Reading isnt so much the ability to memorise each and every single one, its more like…lifting weights. You lift one weight on one part of your body, and that part of you improves so you can lift more, but the other parts need training as well. And the more you train these different parts of your body the better your over all fitness will be.

When it comes to reading, the best way to learn to read the game is by going go problems, but they are not the be all and end all of go. It would be pointless for example to be an expert in life and death, but not know how to start the game of go, or what openings do what, and indeed stratergy.

Training only one aspect of go, will yeild limited results in my experience.

5 posts were merged into an existing topic: Tabletop RPG Discussion Thread

My personal interpretation of Tsumego is that the individual puzzles do not matter. When you play Tsumego you can learn some basic lessons about particular shapes and how to combat them. Some of the earlier Cho Chikun puzzles I linked to do show up in my 9x9 games. However, the primary purpose of Tsumego is to teach your brain that the sequence you play stones in truly matters.

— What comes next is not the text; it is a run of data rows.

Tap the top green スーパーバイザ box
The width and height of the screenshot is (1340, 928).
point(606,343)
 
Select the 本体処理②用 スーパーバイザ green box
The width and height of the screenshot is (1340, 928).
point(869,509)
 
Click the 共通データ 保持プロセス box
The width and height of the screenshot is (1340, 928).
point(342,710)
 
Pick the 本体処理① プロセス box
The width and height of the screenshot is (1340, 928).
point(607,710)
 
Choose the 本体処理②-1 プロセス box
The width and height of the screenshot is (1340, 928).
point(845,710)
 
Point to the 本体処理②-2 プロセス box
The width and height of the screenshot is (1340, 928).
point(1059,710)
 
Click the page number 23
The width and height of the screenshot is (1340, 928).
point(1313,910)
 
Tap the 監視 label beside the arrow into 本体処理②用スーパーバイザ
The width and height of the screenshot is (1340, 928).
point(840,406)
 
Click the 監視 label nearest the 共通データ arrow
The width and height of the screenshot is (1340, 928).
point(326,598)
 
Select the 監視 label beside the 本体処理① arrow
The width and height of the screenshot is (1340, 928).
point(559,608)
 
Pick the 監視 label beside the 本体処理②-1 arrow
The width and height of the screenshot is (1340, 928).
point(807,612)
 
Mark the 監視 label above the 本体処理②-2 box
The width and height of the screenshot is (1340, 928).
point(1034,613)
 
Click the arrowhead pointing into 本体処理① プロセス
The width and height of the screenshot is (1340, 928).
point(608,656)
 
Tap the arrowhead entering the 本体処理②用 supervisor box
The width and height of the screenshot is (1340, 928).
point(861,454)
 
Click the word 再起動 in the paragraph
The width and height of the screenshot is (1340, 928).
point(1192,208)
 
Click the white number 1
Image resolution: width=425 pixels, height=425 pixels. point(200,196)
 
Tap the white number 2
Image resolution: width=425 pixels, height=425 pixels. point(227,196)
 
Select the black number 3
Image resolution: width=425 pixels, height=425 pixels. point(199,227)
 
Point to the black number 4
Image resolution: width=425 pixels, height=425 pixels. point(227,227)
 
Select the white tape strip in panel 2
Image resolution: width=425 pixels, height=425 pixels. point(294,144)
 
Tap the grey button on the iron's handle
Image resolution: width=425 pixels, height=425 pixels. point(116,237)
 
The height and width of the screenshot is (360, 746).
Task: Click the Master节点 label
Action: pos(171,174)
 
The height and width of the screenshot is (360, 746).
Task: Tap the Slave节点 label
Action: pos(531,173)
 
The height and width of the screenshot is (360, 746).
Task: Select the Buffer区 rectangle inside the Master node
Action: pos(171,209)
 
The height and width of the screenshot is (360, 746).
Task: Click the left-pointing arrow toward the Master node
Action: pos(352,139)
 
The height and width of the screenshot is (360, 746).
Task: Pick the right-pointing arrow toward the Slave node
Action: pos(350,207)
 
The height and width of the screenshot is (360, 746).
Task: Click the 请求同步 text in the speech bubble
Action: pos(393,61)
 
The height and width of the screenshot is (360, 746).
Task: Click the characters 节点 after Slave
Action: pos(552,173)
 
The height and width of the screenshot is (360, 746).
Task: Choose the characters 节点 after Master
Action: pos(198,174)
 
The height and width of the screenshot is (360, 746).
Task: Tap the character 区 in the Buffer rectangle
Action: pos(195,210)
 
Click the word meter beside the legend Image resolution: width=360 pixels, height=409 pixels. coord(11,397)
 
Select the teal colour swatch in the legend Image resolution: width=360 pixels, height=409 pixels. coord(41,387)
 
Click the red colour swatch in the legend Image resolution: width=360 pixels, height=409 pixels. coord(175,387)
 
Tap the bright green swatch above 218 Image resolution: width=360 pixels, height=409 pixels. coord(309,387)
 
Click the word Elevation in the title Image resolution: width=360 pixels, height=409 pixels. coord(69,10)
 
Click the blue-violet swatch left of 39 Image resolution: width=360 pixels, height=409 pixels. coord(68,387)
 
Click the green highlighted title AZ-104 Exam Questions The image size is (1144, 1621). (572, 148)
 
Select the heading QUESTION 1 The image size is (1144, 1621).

Each time you lay down a stone, you affect the options your opponent has to choose from on their following turn. Puzzle after puzzle trains your brain to think about Go patterns and shapes from a different vantage point than live games tend to teach you. With Tsumego your brain begins to understand the foundational building blocks of Go shapes. It begins to see them in layers, instead of a single shape with holes inside it.

It recognizes the outer layer of a 5 row, 8 column structure. It forms basic building block shapes of the solid connected stones within that outer layer. Easy examples of such shapes would be Tertris style tetrominos. It sees lines, zig-zags, T shapes, squares, etc… It even makes shapes out of the unfilled intersections within the Tsumego structure. Over and over it memorizes this data and as you solve problems, it also begins to learn how different sequences of filling in those intersections, affects the surrounding structures.

It learns how to build on the tetromino shapes to create new shapes and how to use those new shapes to affect the options your opponent will have. In this way it slowly maps out the possibilities of Tsumego problems in general. It learns from every failure and every success. It remembers the sequences necessary to affect these shapes in different ways. A lot of information is being analyzed by your subconscious and then committed to memory.

The better you memorize the Tsumego that you are practicing, the quicker your brain will readily recognize the smaller shapes and empty spaces within the gameboard configuration of a live Go board in the future. Tsumego are the building blocks of potential shape. The more of them that you memorize, the better you will begin to inherently know what to do to in order to affect various game board configurations and situations in different ways. The quicker your ability to solve a puzzle you’ve already studied, when revisiting it weeks or months later, the greater the indication of how well you memorized it. Tsumego helps you develop your Go intuition, that gut instinct of what to do, even if you don’t necessarily know why.